TRY IT ::
Output the listing word for word, minus pictures.

** Opening DATASET EXCERPTS block **

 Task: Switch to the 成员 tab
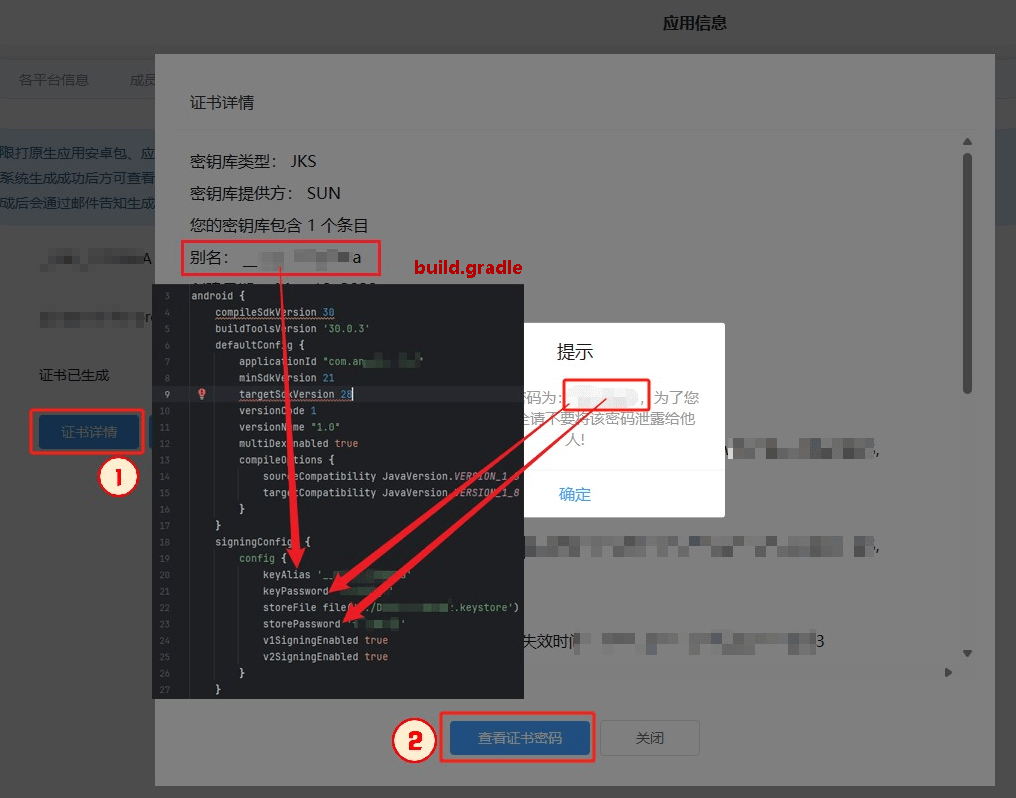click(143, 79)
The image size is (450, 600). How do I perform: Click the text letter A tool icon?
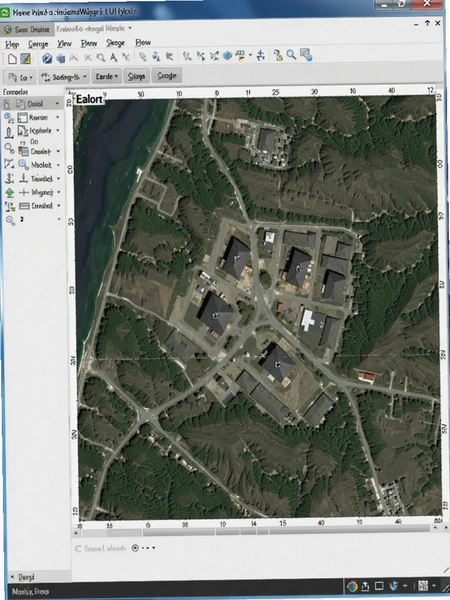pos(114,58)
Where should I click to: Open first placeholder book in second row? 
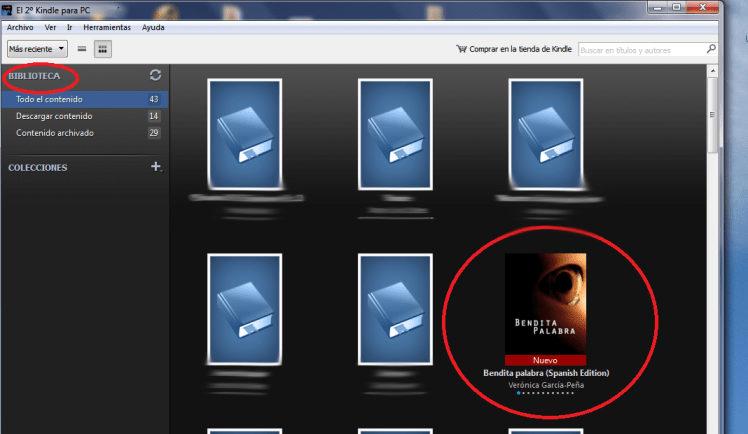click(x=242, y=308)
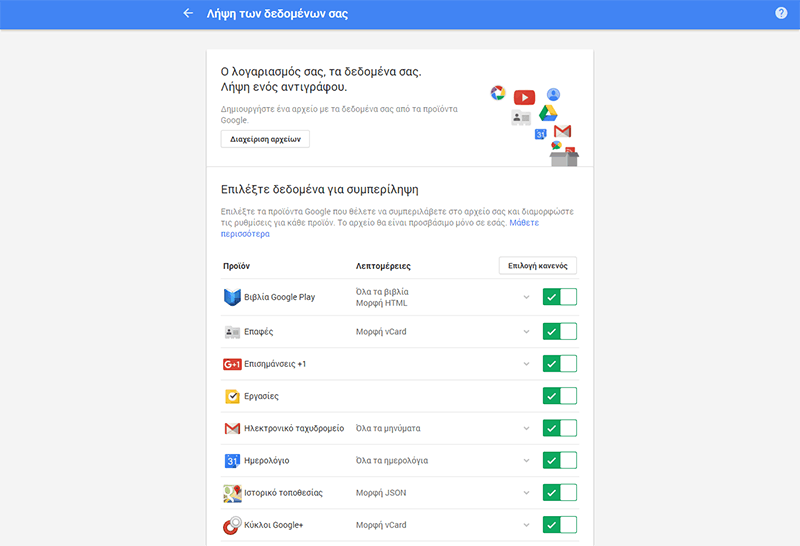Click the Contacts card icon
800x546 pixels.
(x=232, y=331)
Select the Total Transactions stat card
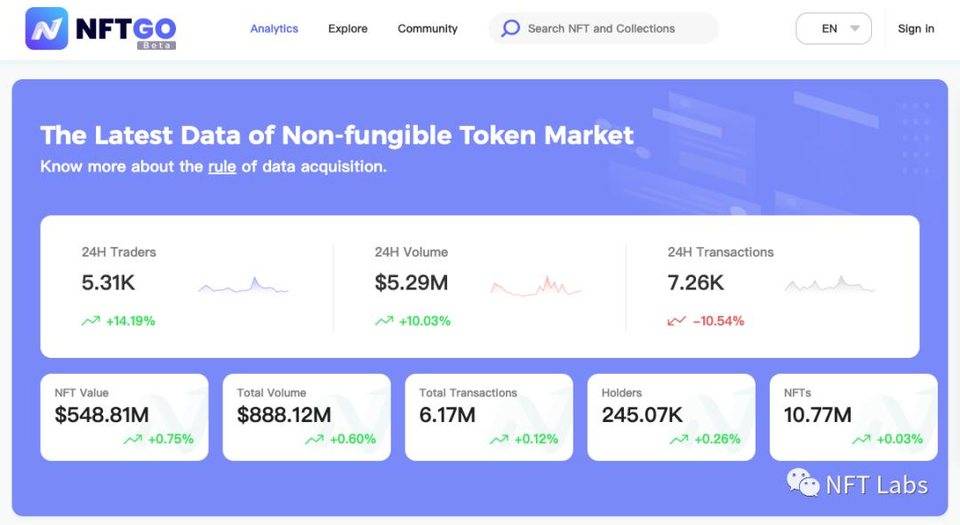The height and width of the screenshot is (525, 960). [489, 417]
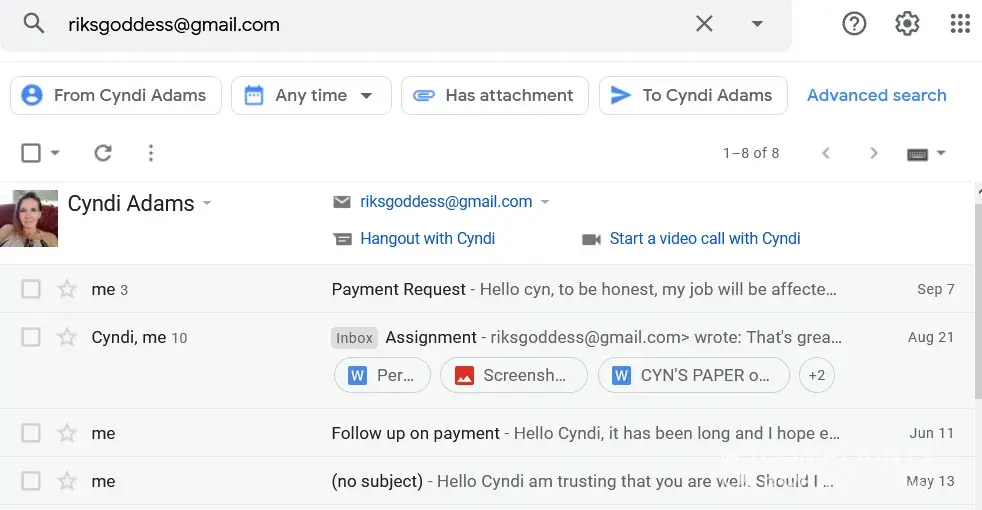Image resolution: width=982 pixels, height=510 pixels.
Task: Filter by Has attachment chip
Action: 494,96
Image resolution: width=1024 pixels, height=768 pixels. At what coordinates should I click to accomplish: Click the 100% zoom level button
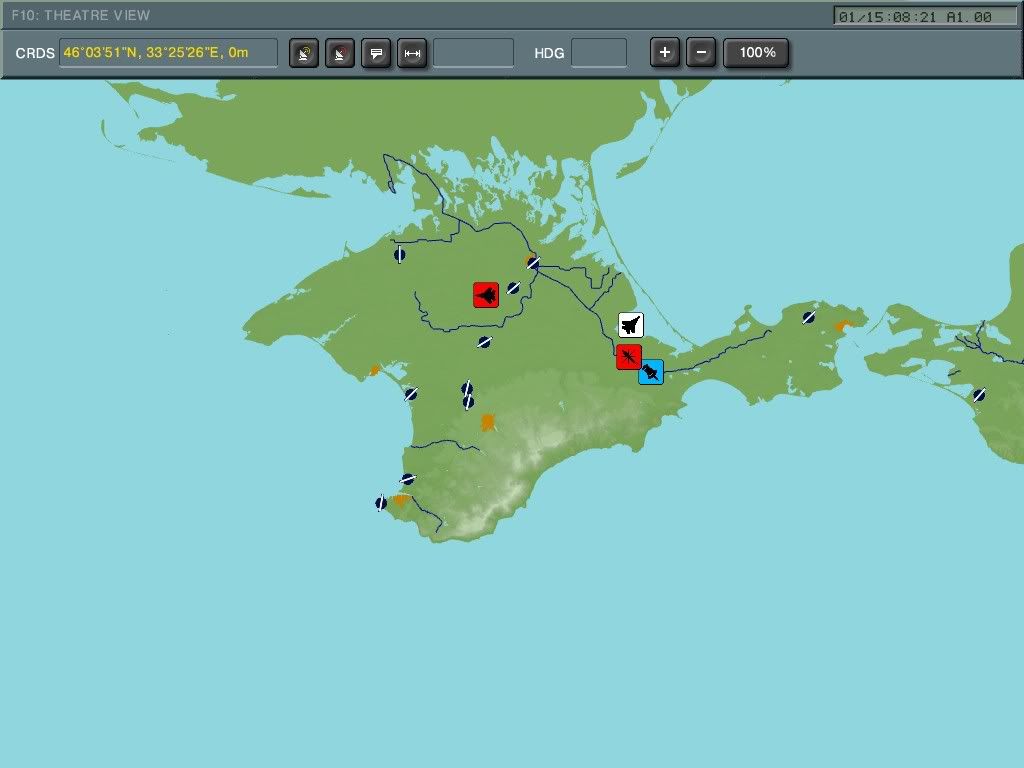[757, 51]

** Closing DATASET EXCERPTS block **

TASK ANSWER ::
 Task: Switch to the 成员 tab
click(143, 79)
The image size is (450, 600). How do I perform: Click the text letter A tool icon?
pos(114,58)
Where should I click to: Open first placeholder book in second row? 
click(x=242, y=308)
Click the Contacts card icon
800x546 pixels.
(x=232, y=331)
Select the Total Transactions stat card
The height and width of the screenshot is (525, 960). [489, 417]
Image resolution: width=982 pixels, height=510 pixels.
Task: Filter by Has attachment chip
Action: 494,96
Image resolution: width=1024 pixels, height=768 pixels. At what coordinates should I click to accomplish: Click the 100% zoom level button
[757, 51]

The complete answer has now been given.